Raphaël Chauvel, chief product officer at Centreon, said now that the Centreon Monitoring Agent makes it possible to also collect log data using OpenTelemetry, with the next step being adding the ability to collect traces. Overall, the goal is to provide a unified platform for monitoring and observability that IT teams can flexibly apply as needed, he added.
Most IT teams will need to continuously monitor a set of pre-defined metrics, but they are also increasingly embracing observability platforms to gain access to analytics tools that make it simpler to troubleshoot applications. Rather than having to acquire, deploy and manage two separate platforms, Centreon is making a case for an integrated platform that, in addition to lowering total costs, also provides plug-ins for managing digital experiences, said Chauvel.

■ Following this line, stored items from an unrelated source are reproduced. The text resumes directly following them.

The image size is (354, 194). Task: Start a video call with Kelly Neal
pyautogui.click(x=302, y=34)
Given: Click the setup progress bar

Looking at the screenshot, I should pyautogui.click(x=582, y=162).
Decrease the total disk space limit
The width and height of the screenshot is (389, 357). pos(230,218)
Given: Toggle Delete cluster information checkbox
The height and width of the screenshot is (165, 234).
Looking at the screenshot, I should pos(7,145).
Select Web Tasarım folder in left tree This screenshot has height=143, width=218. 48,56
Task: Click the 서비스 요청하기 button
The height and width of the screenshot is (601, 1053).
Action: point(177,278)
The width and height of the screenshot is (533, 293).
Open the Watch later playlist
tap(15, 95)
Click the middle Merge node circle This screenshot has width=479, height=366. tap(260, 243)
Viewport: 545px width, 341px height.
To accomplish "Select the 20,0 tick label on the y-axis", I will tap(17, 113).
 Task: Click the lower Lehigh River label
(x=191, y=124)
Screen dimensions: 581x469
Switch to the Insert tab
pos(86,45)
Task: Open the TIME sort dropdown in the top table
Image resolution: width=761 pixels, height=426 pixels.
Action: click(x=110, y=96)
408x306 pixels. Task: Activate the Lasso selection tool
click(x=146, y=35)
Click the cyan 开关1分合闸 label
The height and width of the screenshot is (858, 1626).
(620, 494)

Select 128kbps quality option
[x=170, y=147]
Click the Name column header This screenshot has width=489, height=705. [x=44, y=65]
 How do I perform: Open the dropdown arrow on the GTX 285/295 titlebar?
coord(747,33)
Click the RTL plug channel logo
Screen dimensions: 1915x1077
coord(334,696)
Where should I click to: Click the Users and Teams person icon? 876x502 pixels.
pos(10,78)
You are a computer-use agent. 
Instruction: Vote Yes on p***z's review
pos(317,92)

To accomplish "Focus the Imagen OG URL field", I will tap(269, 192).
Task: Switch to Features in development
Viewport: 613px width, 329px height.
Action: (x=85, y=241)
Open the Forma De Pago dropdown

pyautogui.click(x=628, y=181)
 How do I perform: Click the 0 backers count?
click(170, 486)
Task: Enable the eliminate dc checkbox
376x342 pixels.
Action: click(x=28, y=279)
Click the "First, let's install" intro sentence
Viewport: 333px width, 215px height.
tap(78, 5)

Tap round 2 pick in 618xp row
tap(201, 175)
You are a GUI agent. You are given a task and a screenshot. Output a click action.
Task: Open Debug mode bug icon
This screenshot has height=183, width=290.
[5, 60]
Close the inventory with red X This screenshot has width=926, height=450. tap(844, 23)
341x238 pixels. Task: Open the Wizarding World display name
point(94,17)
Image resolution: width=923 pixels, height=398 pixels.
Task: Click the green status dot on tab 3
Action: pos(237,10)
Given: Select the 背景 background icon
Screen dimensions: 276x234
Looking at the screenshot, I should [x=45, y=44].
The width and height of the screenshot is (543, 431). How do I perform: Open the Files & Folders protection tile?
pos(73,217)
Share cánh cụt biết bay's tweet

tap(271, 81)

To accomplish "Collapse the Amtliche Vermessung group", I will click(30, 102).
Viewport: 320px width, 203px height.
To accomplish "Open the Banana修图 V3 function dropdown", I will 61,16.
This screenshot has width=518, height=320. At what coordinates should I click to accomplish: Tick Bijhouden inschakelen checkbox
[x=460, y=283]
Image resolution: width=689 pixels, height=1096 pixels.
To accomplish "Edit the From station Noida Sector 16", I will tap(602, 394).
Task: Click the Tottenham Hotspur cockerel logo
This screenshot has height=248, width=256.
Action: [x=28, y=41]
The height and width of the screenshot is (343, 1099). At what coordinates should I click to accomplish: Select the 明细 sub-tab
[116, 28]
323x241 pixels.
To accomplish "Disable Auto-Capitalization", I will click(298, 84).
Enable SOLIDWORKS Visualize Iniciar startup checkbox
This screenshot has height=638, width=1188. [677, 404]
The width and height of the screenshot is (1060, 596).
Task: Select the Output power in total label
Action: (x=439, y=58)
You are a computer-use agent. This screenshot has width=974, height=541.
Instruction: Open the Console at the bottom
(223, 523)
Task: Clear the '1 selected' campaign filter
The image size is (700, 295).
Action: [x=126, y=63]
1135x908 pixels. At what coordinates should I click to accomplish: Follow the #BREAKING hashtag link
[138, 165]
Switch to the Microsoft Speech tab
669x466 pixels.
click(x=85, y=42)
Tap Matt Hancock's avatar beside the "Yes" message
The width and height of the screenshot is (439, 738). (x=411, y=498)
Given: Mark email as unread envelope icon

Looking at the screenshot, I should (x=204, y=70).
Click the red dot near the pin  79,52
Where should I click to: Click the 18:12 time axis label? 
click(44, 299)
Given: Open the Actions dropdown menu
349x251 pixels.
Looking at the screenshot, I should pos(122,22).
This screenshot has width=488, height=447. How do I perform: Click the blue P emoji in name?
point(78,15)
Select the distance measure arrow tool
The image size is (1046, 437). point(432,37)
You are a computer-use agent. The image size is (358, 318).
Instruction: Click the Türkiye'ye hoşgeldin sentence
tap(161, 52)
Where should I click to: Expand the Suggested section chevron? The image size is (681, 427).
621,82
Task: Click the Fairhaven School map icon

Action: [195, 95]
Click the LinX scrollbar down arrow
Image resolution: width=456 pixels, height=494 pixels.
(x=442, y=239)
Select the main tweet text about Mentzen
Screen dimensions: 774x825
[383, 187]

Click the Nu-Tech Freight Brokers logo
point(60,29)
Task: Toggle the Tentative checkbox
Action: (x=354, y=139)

That’s especially critical as IT environments become increasingly more complex to manage and troubleshoot, he added.
At the core of the Centreon platform is a set of open source components for collecting data, transferring and normalizing it, and then accessing it via a user interface. That platform can be accessed as a software-as-a-service (SaaS) application or deployed in an on-premises IT environment to meet any sovereign cloud requirements. The company claims there are now more than 250,000 IT professionals contributing to that community.
It’s not clear to what degree IT teams have embraced observability, but as they increasingly unify the management of applications and IT infrastructure, the need becomes more apparent. The primary adoption issue has been both the cost of the observability platform and the developing of the skills required to analyze the data being collected. Fortunately, with the rise of artificial intelligence (AI), the level of expertise required to derive value from observability platforms continues to decline.
Regardless of approach, the overall stress level that IT teams experience every time there is an issue or outright outage should lessen as the amount of time required to investigate a problem is reduced. Historically, IT teams have spent weeks investigating issues that once discovered only take a few minutes to fix.
In the meantime, IT administrators in collaboration with DevOps engineers should be working toward defining a united approach to observability and monitoring. Observability, of course, has always been a core tenet of best DevOps practices, but the ability to achieve it has been at best uneven, largely because the cost of instrumenting applications and collecting the required telemetry data has been higher than many IT organizations could afford. However, with the rise of open source tools such as OpenTelemetry it is becoming more affordable to instrument a larger swath of the application portfolio. The challenge, as always, is determining which applications should be instrumented first based on total cost and their criticality to the organization.